Buttered Grits Cookies

  1. First, make the grits. In a large coffee mug or deep cup, stir together the grits and water. Microwave on high for 90 seconds, watching to make sure it doesn't overflow the cup. After 90 seconds, stir, then heat another 30 seconds. If any part of the grits or water boils over, start over with another batch of grits and water. You need all of the liquid for this recipe.
  2. Pour the grits into a medium bowl and stir to cool while gathering the other ingredients. When the grits have cooled slightly, add the butter and sugar. Stir together very well (the butter will melt completely), then stir in the egg and lemon zest. Next, sprinkle the flour, baking powder and salt over the mixture and stir gently to combine (do not over-mix).
  3. Cover the bowl with plastic wrap, put it into the refrigerator and chill the mixture for at least 2 hours, or overnight.
  4. When ready to bake, preheat the oven to 350 F. Divide the dough into 6 large scoops and space them evenly on a parchment or Silpat lined cookie sheet. Bake for 17-20 minutes, until the bottoms start to turn golden and the cookie can easily be lifted off the sheet. Remove pan from oven and let cookies cool completely before frosting.
  5. To make the frosting, beat together the butter, powdered sugar and lemon juice in a small bowl.
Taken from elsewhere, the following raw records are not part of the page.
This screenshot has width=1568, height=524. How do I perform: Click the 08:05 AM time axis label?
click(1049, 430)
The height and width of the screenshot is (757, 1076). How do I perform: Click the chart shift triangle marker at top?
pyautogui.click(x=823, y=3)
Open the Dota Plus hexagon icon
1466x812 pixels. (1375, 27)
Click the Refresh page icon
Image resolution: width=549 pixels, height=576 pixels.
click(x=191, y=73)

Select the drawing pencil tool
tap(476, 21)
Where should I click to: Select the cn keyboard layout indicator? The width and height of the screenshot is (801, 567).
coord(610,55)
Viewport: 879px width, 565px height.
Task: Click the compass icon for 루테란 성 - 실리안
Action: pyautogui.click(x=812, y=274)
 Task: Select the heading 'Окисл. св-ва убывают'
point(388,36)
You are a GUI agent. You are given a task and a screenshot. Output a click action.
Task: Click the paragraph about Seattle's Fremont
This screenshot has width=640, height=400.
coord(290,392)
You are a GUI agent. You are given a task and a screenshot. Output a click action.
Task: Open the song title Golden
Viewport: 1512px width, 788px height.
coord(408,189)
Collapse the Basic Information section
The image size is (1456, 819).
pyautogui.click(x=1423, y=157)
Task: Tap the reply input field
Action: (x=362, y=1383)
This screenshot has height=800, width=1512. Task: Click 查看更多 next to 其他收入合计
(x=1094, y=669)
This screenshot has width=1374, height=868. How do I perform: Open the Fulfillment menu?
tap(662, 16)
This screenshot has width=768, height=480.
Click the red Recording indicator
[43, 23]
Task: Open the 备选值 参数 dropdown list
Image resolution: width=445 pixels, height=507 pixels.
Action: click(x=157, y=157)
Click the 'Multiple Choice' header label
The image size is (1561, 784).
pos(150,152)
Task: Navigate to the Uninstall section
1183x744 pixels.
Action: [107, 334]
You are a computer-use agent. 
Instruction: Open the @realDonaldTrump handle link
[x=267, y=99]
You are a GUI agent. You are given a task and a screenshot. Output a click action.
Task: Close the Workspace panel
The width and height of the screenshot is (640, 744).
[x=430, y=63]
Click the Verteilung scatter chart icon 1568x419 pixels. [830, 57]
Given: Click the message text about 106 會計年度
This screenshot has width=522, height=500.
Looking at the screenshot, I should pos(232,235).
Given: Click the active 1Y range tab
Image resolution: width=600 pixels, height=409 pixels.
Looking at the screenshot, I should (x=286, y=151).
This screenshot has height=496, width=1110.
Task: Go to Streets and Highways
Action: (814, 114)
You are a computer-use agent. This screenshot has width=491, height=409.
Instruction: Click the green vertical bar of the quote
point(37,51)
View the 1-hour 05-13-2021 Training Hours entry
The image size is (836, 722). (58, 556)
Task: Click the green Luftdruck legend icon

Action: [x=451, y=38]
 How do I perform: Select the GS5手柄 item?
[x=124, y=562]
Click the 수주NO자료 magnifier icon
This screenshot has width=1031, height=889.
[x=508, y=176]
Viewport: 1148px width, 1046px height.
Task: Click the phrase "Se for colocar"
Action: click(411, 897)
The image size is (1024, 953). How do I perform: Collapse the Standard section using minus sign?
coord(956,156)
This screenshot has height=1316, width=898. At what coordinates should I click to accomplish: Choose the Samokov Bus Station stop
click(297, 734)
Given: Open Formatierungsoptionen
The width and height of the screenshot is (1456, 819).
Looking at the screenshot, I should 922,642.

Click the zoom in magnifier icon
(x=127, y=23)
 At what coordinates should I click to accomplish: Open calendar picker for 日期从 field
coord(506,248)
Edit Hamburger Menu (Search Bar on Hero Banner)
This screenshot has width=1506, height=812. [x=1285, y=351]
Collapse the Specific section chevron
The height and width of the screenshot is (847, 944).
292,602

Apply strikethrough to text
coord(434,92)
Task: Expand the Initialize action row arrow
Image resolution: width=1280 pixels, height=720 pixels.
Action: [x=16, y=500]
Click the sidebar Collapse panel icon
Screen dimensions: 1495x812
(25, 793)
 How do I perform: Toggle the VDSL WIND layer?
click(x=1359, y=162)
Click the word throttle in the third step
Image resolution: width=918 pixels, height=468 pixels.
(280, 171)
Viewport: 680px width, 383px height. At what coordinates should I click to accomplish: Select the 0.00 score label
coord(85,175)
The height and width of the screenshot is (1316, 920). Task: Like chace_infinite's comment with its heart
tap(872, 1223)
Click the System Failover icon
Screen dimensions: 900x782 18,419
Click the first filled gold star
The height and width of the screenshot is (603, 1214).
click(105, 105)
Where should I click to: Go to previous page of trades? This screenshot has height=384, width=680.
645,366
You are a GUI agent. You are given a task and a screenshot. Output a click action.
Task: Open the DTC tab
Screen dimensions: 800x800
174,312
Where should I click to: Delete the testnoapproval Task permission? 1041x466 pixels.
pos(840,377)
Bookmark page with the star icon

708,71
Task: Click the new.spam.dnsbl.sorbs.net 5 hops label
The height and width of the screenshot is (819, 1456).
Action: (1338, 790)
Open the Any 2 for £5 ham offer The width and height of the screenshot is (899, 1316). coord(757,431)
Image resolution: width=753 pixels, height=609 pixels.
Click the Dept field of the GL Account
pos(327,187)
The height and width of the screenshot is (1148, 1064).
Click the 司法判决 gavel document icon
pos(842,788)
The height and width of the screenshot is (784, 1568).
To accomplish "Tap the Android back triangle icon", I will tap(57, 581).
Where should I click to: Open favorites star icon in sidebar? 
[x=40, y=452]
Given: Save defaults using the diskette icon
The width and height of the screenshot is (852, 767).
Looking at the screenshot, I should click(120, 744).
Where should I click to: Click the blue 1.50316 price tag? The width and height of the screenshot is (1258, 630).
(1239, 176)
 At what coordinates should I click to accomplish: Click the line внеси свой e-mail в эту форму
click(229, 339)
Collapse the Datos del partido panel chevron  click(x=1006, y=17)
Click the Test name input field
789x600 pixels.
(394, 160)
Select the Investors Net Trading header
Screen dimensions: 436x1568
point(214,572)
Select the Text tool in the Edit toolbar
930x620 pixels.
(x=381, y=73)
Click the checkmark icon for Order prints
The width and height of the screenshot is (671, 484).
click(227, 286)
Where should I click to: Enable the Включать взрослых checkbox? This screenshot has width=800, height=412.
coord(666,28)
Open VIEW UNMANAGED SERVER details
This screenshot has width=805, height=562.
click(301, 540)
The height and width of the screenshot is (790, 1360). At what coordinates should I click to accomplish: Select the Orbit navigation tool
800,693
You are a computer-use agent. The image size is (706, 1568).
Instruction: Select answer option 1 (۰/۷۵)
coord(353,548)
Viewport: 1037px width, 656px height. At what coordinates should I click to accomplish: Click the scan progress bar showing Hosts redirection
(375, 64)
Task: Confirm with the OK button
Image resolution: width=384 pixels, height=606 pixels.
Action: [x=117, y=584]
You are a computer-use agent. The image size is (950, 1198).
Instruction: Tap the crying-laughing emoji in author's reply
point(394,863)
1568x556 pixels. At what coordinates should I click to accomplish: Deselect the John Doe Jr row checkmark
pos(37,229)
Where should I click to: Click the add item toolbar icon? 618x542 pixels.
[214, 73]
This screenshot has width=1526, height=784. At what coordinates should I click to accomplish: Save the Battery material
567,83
Add extra lemon juice if needed to thin it out. Frost the cookies when they're cool. Sprinkle yellow sugar over the frosting if desired. Serve!
  6. Makes 6 cookies.
  7. Notes: I made my own yellow sparkling sugar. I bought plain large sugar crystals, poured 1 tablespoon into a small bowl, and added 1 drop of yellow food dye. Stir to combine, then decorate!

stone ground grits, water, butter, sugar, egg, ubc, flour, baking powder, salt, frosting, unsalted butter, powdered sugar, lemon juice, yellow sugar

Taken from tastykitchen.com/recipes/desserts/buttered-grits-cookies/ (may not work)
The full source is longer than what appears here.